Die Gewalterfahrungen sind dabei keine singulären Ereignisse: Von jenen Personen, die in den vergangenen zwölf Monaten eine oder mehrere Formen verbaler Gewalt erlebt hatten, sagten 61,8 Prozent, diese täglich oder wöchentlich zu erleben. Bei körperlicher Gewalt sind es 24,1 Prozent, bei sexualisierter Gewalt 20,6 Prozent. Zugleich stimmten 77 Prozent der Befragten zu, dass das Erleben von Gewalt gegen die eigene Person in der Notaufnahme normal sei. Bezüglich des Sicherheitsgefühls während der Arbeitszeit gaben 39 Prozent an, dass sie sich nachts in der Notaufnahme meist nicht oder nie sicher fühlten.
Die Wissenschaftlerinnen fragten auch nach den Auslösern für die Gewalt.
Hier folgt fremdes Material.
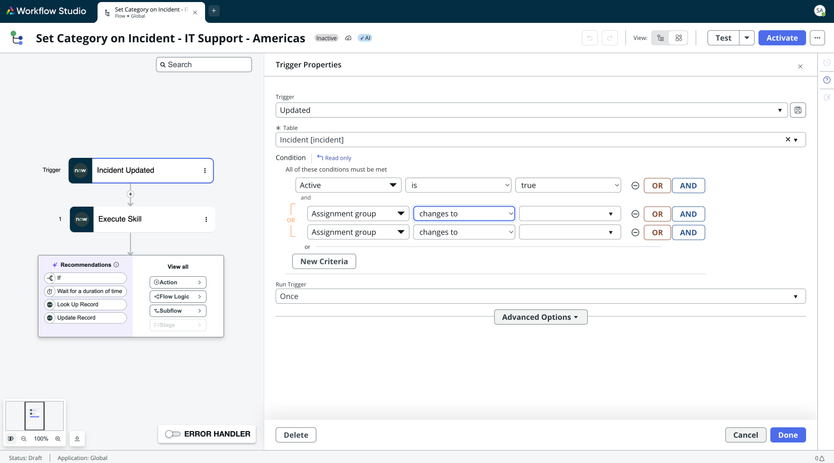Expand the Run Trigger Once dropdown
Screen dimensions: 834x463
tap(540, 297)
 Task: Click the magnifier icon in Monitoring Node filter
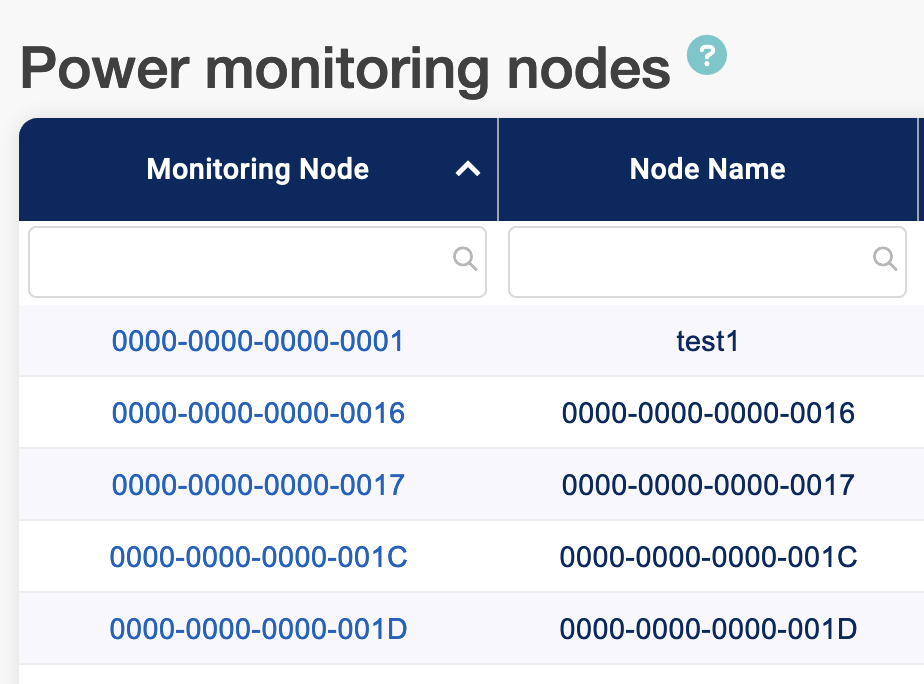(465, 260)
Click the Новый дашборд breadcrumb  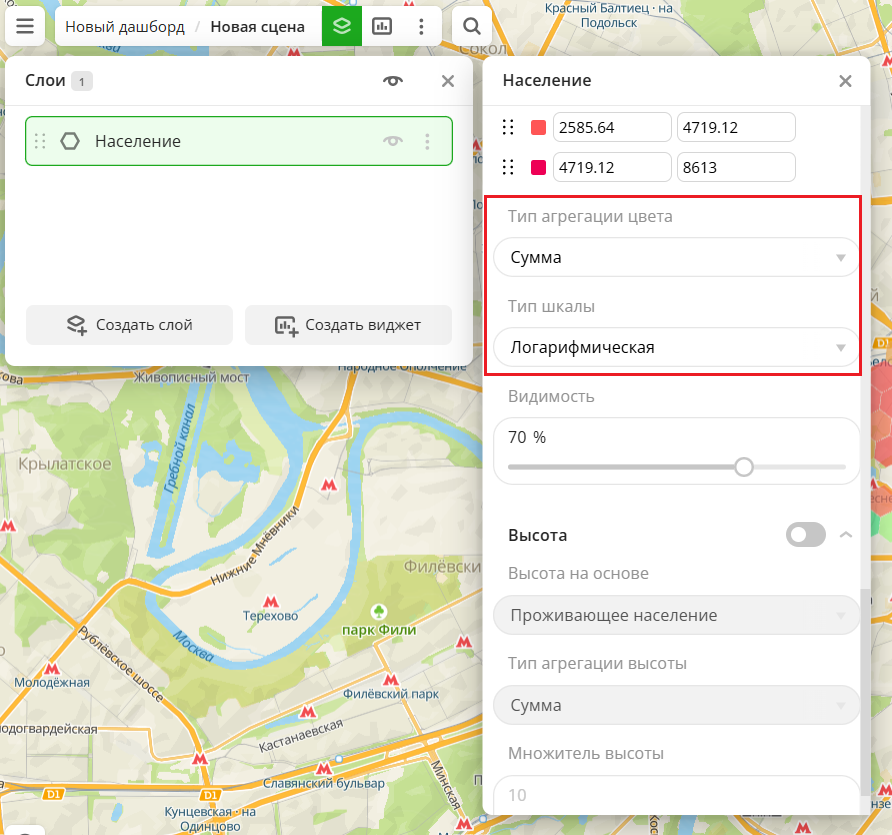(125, 27)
Hier wurden am häufigsten der Einfluss von Alkohol oder Drogen (85,5 Prozent), lange Wartezeiten (83,3 Prozent), Verwirrtheit der Patienten (55,1 Prozent), Unzufriedenheit mit der Versorgung (44,9 Prozent) und Verständigungsprobleme (37,7 Prozent) genannt. Die Erlebnisse bleiben für die Betroffenen nicht ohne Folgen. Fünf Reaktionen nannten die Befragten am häufigsten: Gereiztheit (43,7 Prozent), gedrückte Stimmung (36,2 Prozent), Abstumpfung (34,4 Prozent), Verlust der Freude am Beruf (32,1 Prozent) und der Wunsch nach einem Berufswechsel (26,5 Prozent).